Stored data entries:
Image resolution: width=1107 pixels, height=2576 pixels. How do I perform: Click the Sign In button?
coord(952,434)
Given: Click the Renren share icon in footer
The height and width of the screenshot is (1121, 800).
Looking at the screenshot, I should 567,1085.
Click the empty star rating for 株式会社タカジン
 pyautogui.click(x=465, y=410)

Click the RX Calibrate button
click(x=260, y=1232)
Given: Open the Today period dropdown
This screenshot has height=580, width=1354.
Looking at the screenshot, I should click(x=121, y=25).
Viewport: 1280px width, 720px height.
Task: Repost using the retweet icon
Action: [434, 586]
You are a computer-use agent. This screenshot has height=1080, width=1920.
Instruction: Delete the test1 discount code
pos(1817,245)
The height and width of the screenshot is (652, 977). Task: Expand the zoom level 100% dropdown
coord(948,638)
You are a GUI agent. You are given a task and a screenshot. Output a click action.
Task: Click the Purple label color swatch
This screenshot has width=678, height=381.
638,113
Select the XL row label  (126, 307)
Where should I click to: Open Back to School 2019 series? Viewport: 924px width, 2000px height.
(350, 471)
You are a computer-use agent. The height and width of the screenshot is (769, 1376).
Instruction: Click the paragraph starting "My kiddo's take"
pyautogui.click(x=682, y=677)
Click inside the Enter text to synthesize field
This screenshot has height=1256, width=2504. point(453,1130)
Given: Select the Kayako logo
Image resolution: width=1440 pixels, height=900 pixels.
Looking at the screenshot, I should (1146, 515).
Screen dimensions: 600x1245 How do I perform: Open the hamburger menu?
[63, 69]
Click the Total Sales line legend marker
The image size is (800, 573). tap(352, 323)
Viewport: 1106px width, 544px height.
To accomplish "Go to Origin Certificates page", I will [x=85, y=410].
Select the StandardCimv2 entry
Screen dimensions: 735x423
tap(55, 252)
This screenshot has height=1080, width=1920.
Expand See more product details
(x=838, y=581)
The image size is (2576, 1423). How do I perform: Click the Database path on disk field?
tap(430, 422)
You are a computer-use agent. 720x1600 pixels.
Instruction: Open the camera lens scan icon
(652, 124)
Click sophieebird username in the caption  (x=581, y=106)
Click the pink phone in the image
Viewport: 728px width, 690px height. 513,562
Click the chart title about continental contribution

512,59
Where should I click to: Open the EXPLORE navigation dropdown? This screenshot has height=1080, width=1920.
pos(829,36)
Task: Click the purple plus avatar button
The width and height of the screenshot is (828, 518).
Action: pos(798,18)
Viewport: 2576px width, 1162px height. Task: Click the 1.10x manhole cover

• [The exercise] Rewrite the lines above, putting "Command" in place of "Instruction" wherever it occurs and leaving everything else unchanged.

• [Task answer]
Image resolution: width=1107 pixels, height=2576 pixels. How do I perform: Click the Sign In button?
coord(952,434)
Given: Click the Renren share icon in footer
The height and width of the screenshot is (1121, 800).
Looking at the screenshot, I should 567,1085.
Click the empty star rating for 株式会社タカジン
 pyautogui.click(x=465, y=410)

Click the RX Calibrate button
click(x=260, y=1232)
Given: Open the Today period dropdown
This screenshot has height=580, width=1354.
Looking at the screenshot, I should click(x=121, y=25).
Viewport: 1280px width, 720px height.
Task: Repost using the retweet icon
Action: [434, 586]
You are a computer-use agent. This screenshot has height=1080, width=1920.
Command: Delete the test1 discount code
pos(1817,245)
The height and width of the screenshot is (652, 977). Task: Expand the zoom level 100% dropdown
coord(948,638)
You are a GUI agent. You are given a task and a screenshot. Output a click action.
Task: Click the Purple label color swatch
This screenshot has width=678, height=381.
638,113
Select the XL row label  (126, 307)
Where should I click to: Open Back to School 2019 series? Viewport: 924px width, 2000px height.
(350, 471)
You are a computer-use agent. The height and width of the screenshot is (769, 1376).
Command: Click the paragraph starting "My kiddo's take"
pyautogui.click(x=682, y=677)
Click inside the Enter text to synthesize field
This screenshot has height=1256, width=2504. point(453,1130)
Given: Select the Kayako logo
Image resolution: width=1440 pixels, height=900 pixels.
Looking at the screenshot, I should (1146, 515).
Screen dimensions: 600x1245 How do I perform: Open the hamburger menu?
[63, 69]
Click the Total Sales line legend marker
The image size is (800, 573). tap(352, 323)
Viewport: 1106px width, 544px height.
To accomplish "Go to Origin Certificates page", I will [x=85, y=410].
Select the StandardCimv2 entry
Screen dimensions: 735x423
tap(55, 252)
This screenshot has height=1080, width=1920.
Expand See more product details
(x=838, y=581)
The image size is (2576, 1423). How do I perform: Click the Database path on disk field?
tap(430, 422)
You are a computer-use agent. 720x1600 pixels.
Command: Open the camera lens scan icon
(652, 124)
Click sophieebird username in the caption  (x=581, y=106)
Click the pink phone in the image
Viewport: 728px width, 690px height. 513,562
Click the chart title about continental contribution

512,59
Where should I click to: Open the EXPLORE navigation dropdown? This screenshot has height=1080, width=1920.
pos(829,36)
Task: Click the purple plus avatar button
The width and height of the screenshot is (828, 518).
Action: pos(798,18)
Viewport: 2576px width, 1162px height. Task: Click the 1.10x manhole cover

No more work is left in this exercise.